- _Data provided_:

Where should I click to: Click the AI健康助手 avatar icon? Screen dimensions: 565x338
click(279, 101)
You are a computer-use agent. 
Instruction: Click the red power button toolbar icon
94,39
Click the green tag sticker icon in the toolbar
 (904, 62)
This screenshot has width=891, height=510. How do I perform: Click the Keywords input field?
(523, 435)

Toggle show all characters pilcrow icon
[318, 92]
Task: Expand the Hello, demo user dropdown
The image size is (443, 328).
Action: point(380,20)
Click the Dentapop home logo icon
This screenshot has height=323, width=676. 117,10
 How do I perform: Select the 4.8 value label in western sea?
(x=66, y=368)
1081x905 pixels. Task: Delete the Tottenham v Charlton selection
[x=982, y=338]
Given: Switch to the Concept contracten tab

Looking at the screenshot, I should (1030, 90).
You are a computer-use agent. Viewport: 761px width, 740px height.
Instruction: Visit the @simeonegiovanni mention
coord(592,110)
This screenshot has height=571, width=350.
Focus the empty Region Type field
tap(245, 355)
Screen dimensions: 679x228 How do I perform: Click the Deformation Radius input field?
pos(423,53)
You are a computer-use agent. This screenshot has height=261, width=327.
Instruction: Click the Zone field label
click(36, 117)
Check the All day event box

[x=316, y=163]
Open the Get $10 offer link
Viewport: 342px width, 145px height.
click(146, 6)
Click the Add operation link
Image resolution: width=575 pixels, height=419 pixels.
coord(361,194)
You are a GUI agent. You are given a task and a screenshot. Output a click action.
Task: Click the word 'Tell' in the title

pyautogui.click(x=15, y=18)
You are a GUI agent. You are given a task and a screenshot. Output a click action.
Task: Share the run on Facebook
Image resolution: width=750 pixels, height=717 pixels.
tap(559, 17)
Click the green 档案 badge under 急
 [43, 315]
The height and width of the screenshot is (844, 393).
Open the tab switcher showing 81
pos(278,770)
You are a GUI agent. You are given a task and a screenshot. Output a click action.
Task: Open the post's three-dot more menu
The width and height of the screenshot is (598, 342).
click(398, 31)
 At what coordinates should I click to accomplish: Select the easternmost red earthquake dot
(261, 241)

- _Work request_: Only lines with the word "computer" count here; copy every one from the records.

- _Answer space_:
You are a computer-use agent. 
You are a computer-use agent. Viewport: 761px width, 740px height.
You are a computer-use agent. This screenshot has height=261, width=327.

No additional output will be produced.